Retrieving and using these bit masks is easy and useful. The PERMISSIONS function saves time because you don't need to individually test a user's, user's group, and public sysprotect entries. For example, to test a user's permissions to the PERSONNEL table in SQL Server 7.0, you can execute the following SQL query:

SELECT PERMISSIONS(OBJECT_ID('PERSONNEL'))
12291

You will get a single permissions value in return, which you can then programmatically evaluate within your VB program to determine whether the user has permission to a particular object.

In this example, the return value is 12291 because the user has SELECT and UPDATE permissions to all the table columns. Thus, the results of the PERMISSIONS() function will show the following bits set on: bit 0 (decimal value 1); bit 1 (decimal value 2); bit 12 (decimal value 4096); bit 13 (decimal value 8192).

When you're not using column-level security permissions, the lower two bits will be set on to show that the user has permission to SELECT and UPDATE, respectively, all columns in the table. However, if you are using column-level security, the same query will yield 12288 to show only bits 12 and 13 are set on, whereas bits 0 and 1 are off. The results tell you that the user can select some of the table columns, but not all.

Listing 1 shows a generic query as a SQL Server stored procedure that you can use to generate the permissions value for testing from VB. Note that the stored procedure in Listing A is significantly less code than the SQL Server 6.5 version (see the main article). Next, you need a VB program to retrieve the value. Listing B shows the VB subroutine to do that. After you execute the routines in Listings 1 and 2, you can use the function that Listing C shows to retrieve permissions for the Personnel table. If the subroutine shows that a user has INSERT permission, you can turn on a command button.

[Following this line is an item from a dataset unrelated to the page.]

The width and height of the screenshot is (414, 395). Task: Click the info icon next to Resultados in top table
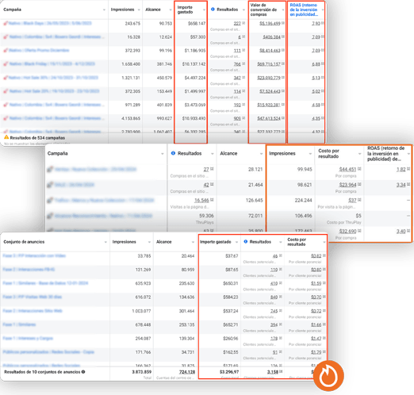[x=213, y=10]
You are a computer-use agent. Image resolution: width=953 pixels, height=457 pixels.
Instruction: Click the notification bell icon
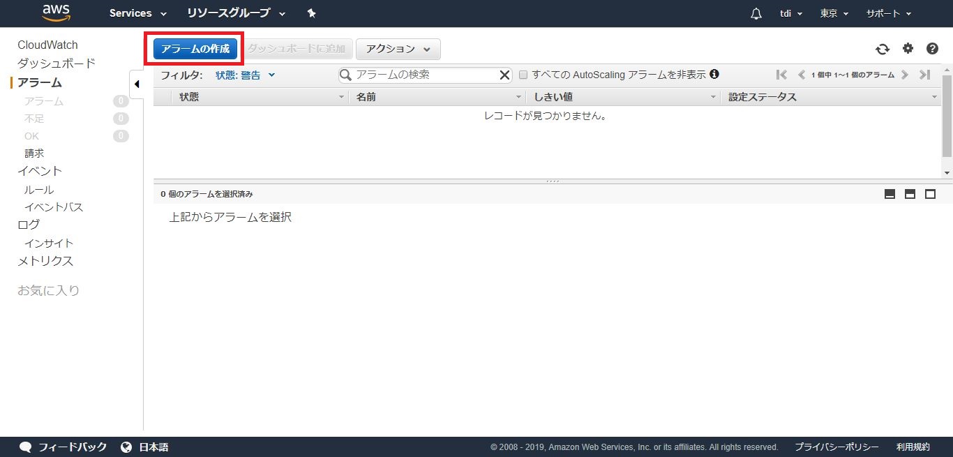[x=756, y=14]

An important additional step you need to take in VB is to check for the presence of column-level security if you are checking for either SELECT or UPDATE permissions. If the table permissions are returned with bits 12 or 13 set on and bits 0 or 1 set off, you have column-level security. Thus, your application program needs to retrieve and analyze those column-specific permissions. To do so, you can use the subroutine that Listing D shows.

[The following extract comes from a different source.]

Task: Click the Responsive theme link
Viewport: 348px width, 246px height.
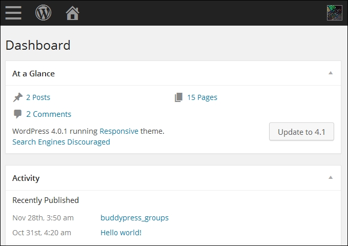Action: [119, 131]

With a few major modifications to the sp_GetColumnPerms stored procedure, you can use the PERMISSIONS T-SQL function to get this information. Listing E shows the stored procedure to retrieve column-specific permissions. This stored procedure is easier to understand and is more streamlined than previous VB and SQL Server stored procedure code. The procedure includes more code for parameter validation than for data retrieval. Again, to access the data from VB, you need a VB subroutine to call the stored procedure. Listing F shows this subroutine. Listing G shows how to digest the results of the stored procedure within a VB program.

You can use the listings in this article to take advantage of SQL Server 7.0's PERMISSIONS feature to interrogate table and column permissions. However, for information about downward compatibility with SQL Server 6.5, refer to the main article and the April article on application control.